- _ACTIVITY_
Reproduce word for word the lines between those holding "关于deepseek新的多模态模型 (262, 181)" and "#6198521 (233, 2148)", inclusive, and nothing else from the data below.

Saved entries
******************************

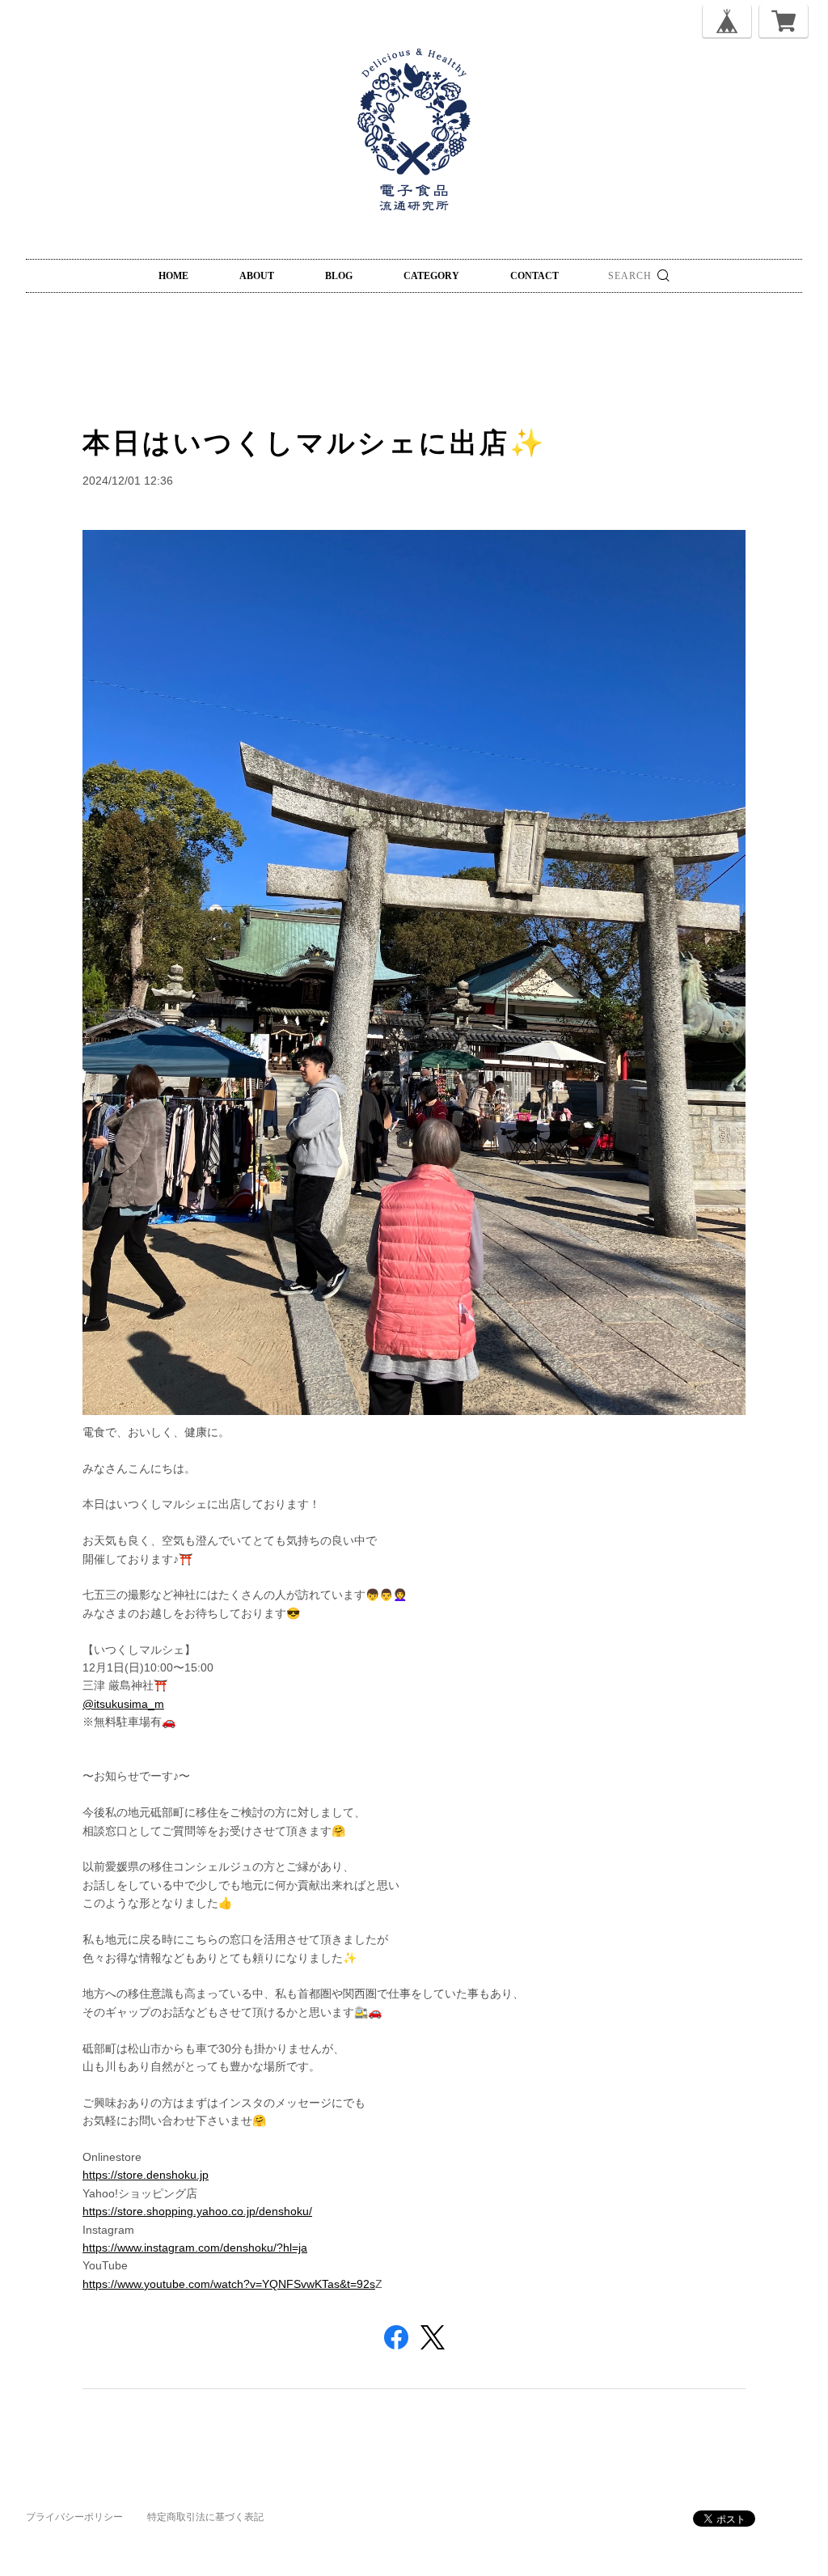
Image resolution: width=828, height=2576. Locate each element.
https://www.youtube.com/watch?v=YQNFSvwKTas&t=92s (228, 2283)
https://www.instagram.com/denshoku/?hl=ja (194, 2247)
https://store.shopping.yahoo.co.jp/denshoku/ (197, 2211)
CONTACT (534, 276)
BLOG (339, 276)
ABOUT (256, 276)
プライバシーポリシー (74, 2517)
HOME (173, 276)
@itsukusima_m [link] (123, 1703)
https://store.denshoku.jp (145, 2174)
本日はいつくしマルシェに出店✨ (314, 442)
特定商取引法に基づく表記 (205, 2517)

******************************

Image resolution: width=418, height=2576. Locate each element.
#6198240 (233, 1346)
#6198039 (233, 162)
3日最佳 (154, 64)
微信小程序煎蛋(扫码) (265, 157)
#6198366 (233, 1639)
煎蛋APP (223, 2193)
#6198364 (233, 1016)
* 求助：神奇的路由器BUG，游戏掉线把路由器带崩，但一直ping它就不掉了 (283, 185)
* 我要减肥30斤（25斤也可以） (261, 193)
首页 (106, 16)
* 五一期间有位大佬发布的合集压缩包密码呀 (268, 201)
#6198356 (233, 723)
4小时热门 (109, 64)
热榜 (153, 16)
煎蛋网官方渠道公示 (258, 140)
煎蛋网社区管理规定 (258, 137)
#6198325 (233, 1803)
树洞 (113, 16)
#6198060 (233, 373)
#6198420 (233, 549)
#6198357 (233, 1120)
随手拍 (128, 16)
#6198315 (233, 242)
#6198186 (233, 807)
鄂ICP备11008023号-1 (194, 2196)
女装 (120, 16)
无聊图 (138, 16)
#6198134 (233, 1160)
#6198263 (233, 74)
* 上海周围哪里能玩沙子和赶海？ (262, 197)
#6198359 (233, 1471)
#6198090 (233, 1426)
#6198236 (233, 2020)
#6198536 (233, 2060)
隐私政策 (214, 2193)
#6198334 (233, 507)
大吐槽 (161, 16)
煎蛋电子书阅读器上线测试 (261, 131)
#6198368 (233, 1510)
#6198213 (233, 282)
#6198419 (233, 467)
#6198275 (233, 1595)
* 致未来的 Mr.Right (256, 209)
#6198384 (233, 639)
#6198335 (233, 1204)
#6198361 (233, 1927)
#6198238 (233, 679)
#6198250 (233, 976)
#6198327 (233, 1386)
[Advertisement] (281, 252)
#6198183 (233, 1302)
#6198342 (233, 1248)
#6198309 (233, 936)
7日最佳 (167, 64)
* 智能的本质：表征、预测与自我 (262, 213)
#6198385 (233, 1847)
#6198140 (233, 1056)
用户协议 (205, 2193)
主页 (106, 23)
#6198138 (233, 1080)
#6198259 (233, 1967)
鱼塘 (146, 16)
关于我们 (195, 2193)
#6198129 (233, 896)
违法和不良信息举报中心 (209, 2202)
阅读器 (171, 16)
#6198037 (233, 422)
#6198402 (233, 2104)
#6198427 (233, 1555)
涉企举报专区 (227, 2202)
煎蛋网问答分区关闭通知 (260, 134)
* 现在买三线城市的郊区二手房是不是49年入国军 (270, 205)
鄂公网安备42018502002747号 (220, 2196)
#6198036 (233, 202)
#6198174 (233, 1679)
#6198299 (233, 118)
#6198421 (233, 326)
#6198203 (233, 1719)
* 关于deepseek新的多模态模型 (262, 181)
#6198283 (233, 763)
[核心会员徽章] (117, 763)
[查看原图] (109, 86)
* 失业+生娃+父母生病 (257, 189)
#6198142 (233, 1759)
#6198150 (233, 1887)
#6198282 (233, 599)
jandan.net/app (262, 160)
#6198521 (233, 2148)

******************************

- _REPLY TO THE EXERCISE_
* 关于deepseek新的多模态模型 (262, 181)
#6198283 (233, 763)
[核心会员徽章] (117, 763)
[查看原图] (109, 86)
* 失业+生娃+父母生病 (257, 189)
#6198142 (233, 1759)
#6198150 (233, 1887)
#6198282 (233, 599)
jandan.net/app (262, 160)
#6198521 (233, 2148)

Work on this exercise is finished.